Discuss the comic effects and serious themes in Pride and Prejudice by Jane Austen.
In Jane Austen's era, finding a marriage partner was paramount in securing a future in upper class circles. Pride and Prejudice explores the lengths that people will go to and the compromises that are necessary in order to conform to the expectation of securing a satisfactory marriage and also the consequences of failing to conform. Jane Austen is able to combine serious themes including the obvious prejudice in class circles and between the genders; pride which can destroy relationships and friendships in general and marriage with all its conflicting standpoints and its ultimate use as a means to an end, being financial security. She approaches them with a tongue-in-cheek outlook and an insightful irony, although her critics do claim that her novel lacks depth due to the manner of narration.

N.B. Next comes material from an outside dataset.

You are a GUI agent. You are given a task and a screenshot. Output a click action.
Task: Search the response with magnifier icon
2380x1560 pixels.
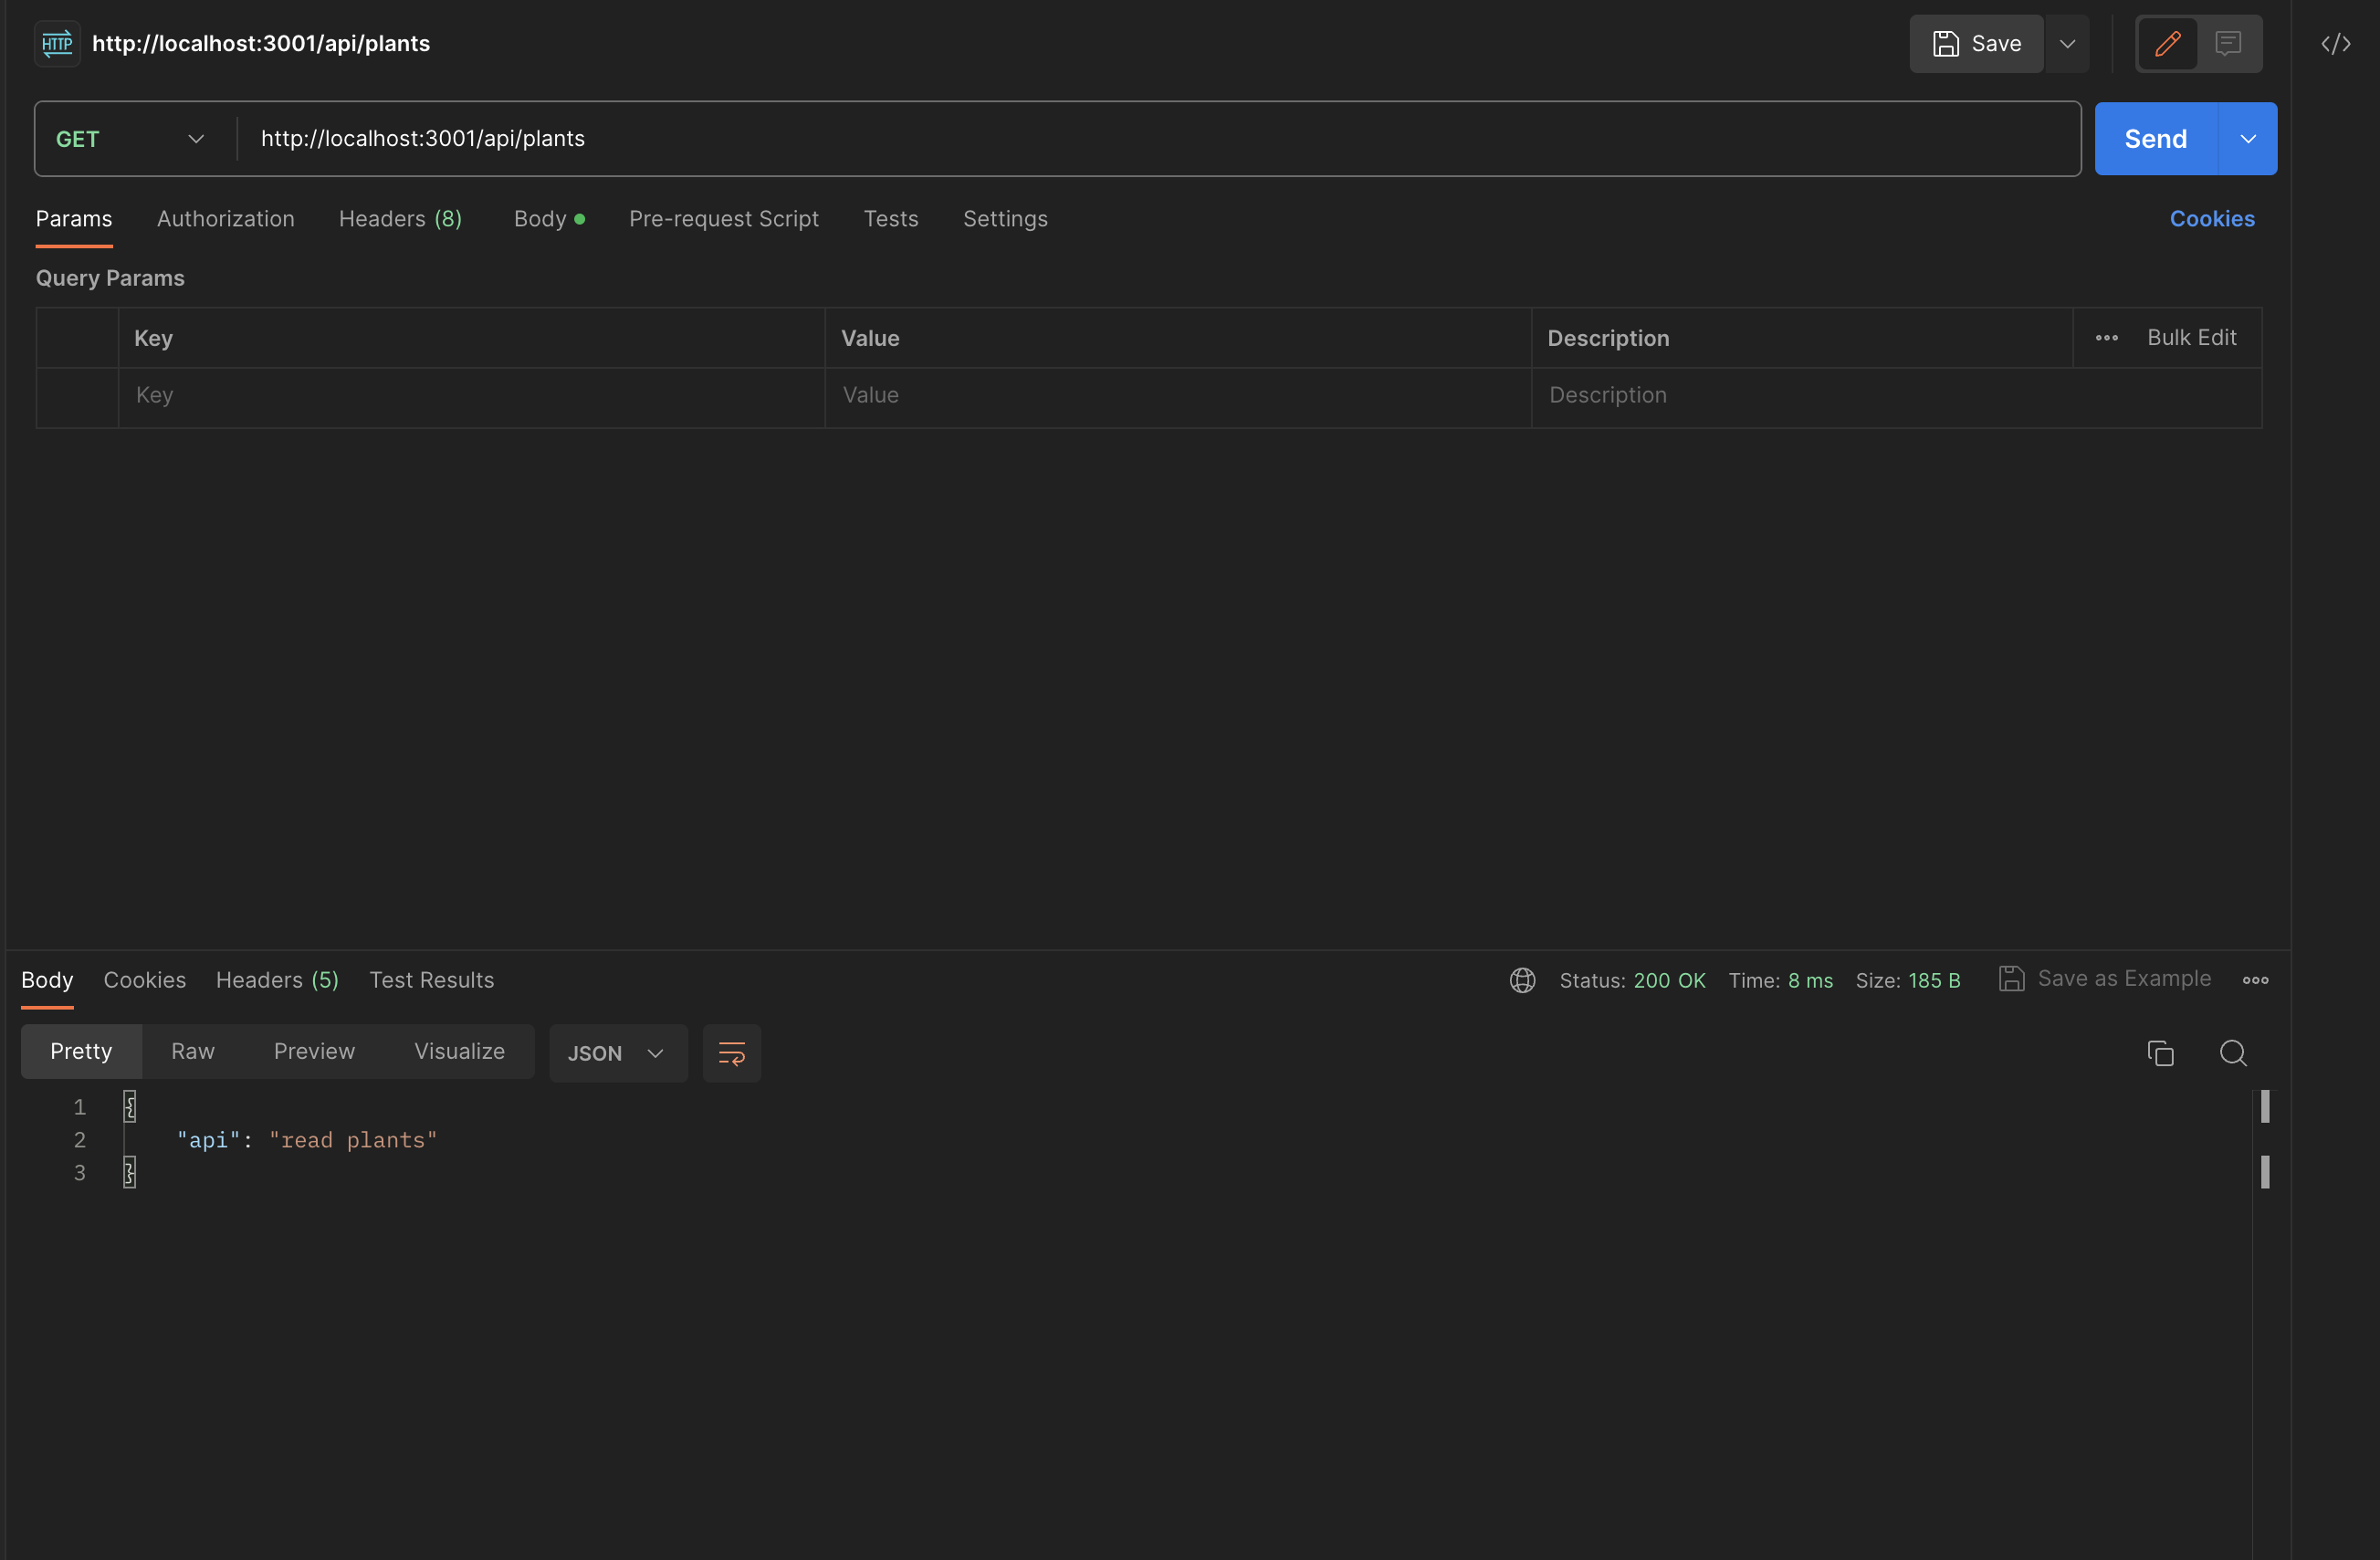[x=2232, y=1053]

However, at the very beginning, the reader is prepared for the "universally acknowledged" truth that life revolves around a man's "fortune" and his abilities to secure a wife. This brings a light-hearted tone to a very serious issue. It seems that even seemingly well-matched couples, such as Jane and Bingley, who have a general similarity of feeling and taste" will face difficulties in their future due to being so good-natured to the point that " every servant will cheat you...(and) you will always exceed your income."

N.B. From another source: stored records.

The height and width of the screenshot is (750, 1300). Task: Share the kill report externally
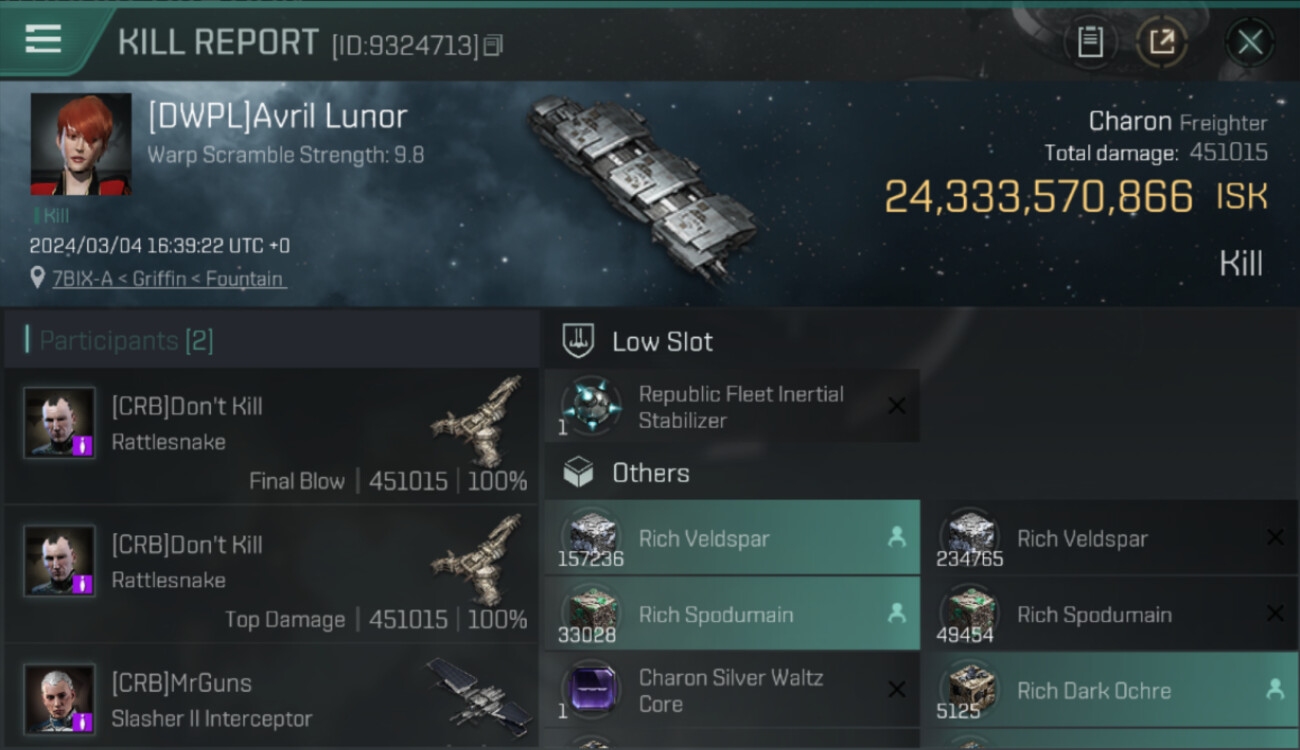(1161, 42)
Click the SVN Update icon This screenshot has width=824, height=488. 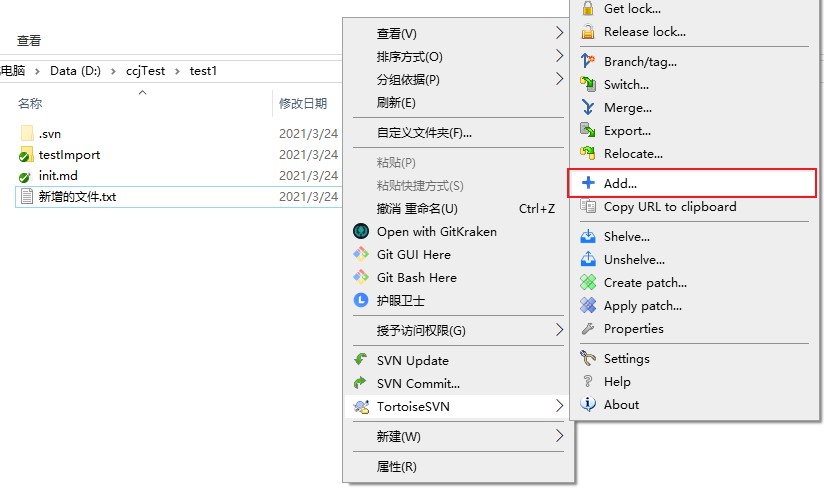[x=361, y=361]
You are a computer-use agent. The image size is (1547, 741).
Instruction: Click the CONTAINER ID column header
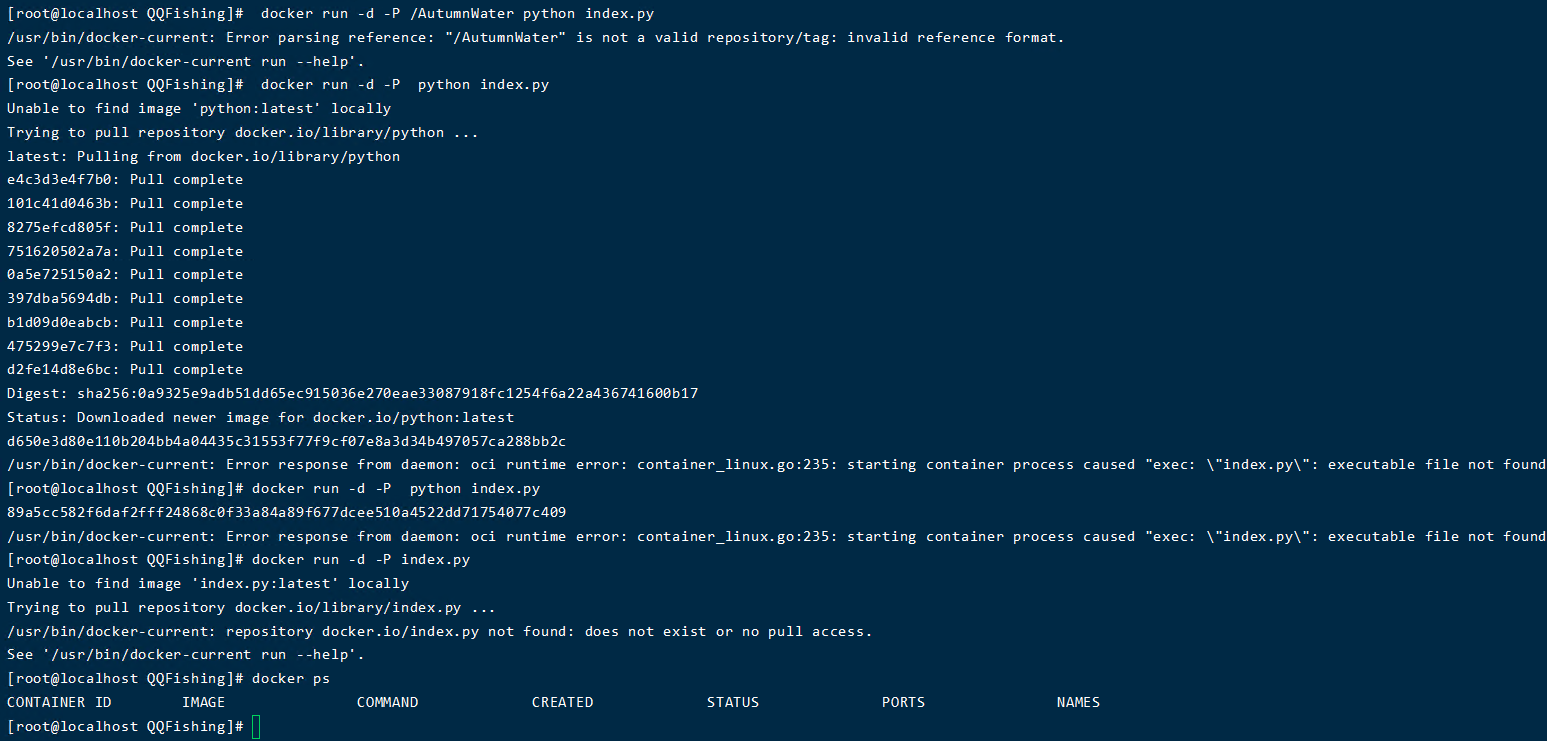coord(59,702)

Ill-matched couples should beware. Elizabeth's own parents are reflections of what can happen when a marriage is made for the wrong reasons. Mrs Bennett is fickle and silly and clearly lacking in intelligence. Mr Bennett has little time for his wife's foolishness and realizes, far too late, the implications of his withdrawal from family life and how he has affected his daughters' character development. Lydia, the Bennett's youngest daughter who likes nothing more than dancing and engaging in frivolous activities is destined to be like her mother and her marriage is collapsing around her. These are all serious issues but handled in a manner that highlights Austen's ability to entertain her readers and not lecture to them.